Let $f(x,y) = \frac {-1}4 (3xy^2 - 5x^3y + 2x^4)$. Find the equation of the tangent plane to $f$ at the point $(2,4)$.

Using vector dot product with:

$a = 2$
$b = 4$
$f(a,b) = -8$
$\frac {\partial f} {\partial x}(a,b) = -56$
$\frac {\partial f} {\partial y}(a,b) = -22$

I worked out the answer:

$56x + 22y - 2 = 192$

but according to the solution sheet this is wrong.

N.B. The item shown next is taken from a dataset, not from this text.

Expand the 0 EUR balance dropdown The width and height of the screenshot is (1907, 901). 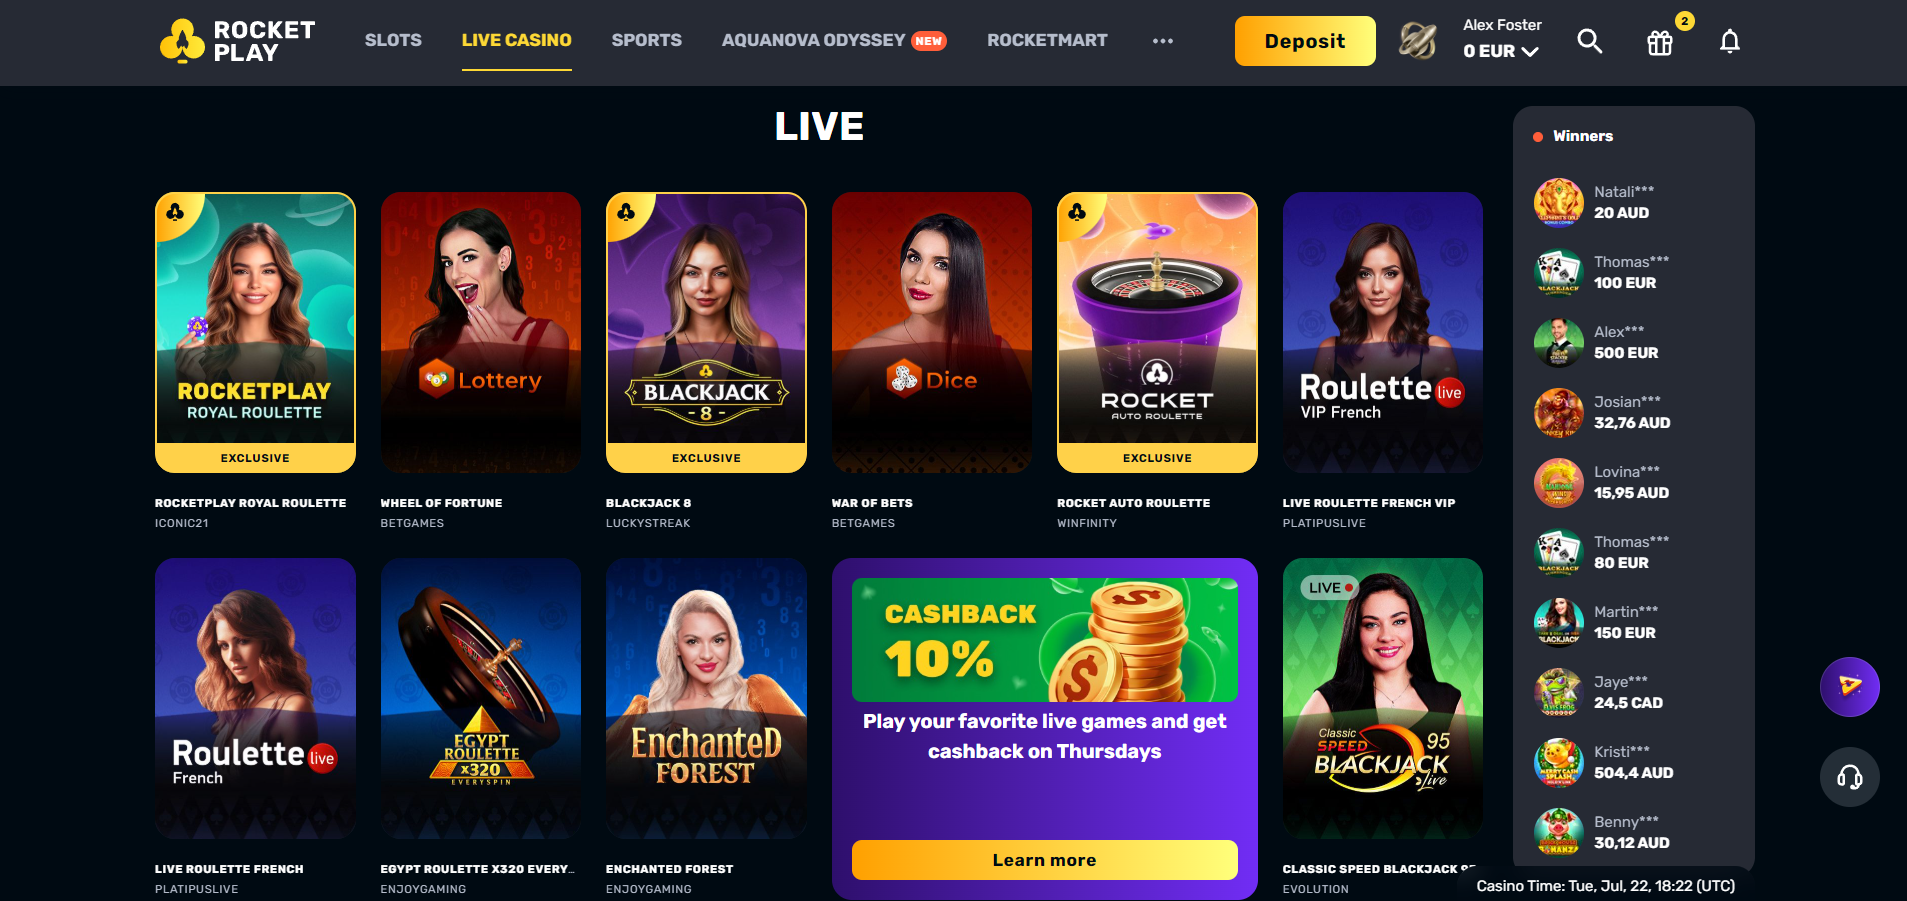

Would really appreciate help on where I am going wrong.

Thanks!

Answer 1

@samuel With the information above and the equation of a tangent plane to be $z-z_o=F_x(x-x_o)+F_y(y-y_o)$ you can now plug in all the info we have: $z + 8 = 32 (x-2)-2(y-4)$ Work this out and that should be it.

Answer 2

So, we have

$$f(x,y) = -\frac{1}{4}(3xy^2 - 5x^3y + 2x^4).$$

Then, $$f_x(x,y) = -\frac{1}{4}(3y^2 - 15x^2y + 8x^3),$$

and

$$f_y(x,y) = -\frac{1}{4}(6xy - 5x^3).$$

From this I get $f_x(2,4) = 212$ and $f_y(2,4) = -2$, which doesn't agree with what you got. Maybe that's why things aren't working out?